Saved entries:
--------------------------------------------------
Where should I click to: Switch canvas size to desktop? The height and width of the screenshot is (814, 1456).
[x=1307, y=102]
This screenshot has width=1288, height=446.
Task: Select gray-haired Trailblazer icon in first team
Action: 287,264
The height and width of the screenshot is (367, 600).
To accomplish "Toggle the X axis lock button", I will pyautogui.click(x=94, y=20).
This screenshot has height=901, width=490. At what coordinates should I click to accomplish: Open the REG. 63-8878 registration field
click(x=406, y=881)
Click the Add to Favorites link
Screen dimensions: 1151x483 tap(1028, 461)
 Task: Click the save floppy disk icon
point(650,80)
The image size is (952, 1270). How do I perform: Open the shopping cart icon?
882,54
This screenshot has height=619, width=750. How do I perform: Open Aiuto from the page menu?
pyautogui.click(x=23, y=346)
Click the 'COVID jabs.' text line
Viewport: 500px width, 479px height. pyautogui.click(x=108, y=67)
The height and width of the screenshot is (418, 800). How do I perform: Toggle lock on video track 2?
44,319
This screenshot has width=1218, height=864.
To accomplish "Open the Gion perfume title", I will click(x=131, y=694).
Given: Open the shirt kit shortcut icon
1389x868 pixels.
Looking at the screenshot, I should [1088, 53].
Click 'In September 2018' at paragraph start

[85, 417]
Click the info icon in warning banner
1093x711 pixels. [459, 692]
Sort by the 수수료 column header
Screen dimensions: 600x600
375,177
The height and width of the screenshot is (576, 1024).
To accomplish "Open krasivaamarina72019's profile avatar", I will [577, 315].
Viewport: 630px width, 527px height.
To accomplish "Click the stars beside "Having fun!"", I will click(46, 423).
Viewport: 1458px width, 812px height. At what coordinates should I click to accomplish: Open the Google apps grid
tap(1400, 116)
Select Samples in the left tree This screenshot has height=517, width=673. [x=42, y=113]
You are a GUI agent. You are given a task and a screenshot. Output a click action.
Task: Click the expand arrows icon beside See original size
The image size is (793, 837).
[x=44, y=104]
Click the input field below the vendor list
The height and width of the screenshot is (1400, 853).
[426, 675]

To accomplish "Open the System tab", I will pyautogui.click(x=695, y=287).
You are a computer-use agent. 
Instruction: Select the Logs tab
--------------------------------------------------
Task description —
Gather from the records above every line containing the string "will".

Output for this task —
To accomplish "Toggle the X axis lock button", I will pyautogui.click(x=94, y=20).
To accomplish "Open the Gion perfume title", I will click(x=131, y=694).
To accomplish "Open krasivaamarina72019's profile avatar", I will [577, 315].
To accomplish "Click the stars beside "Having fun!"", I will click(46, 423).
To accomplish "Open the System tab", I will pyautogui.click(x=695, y=287).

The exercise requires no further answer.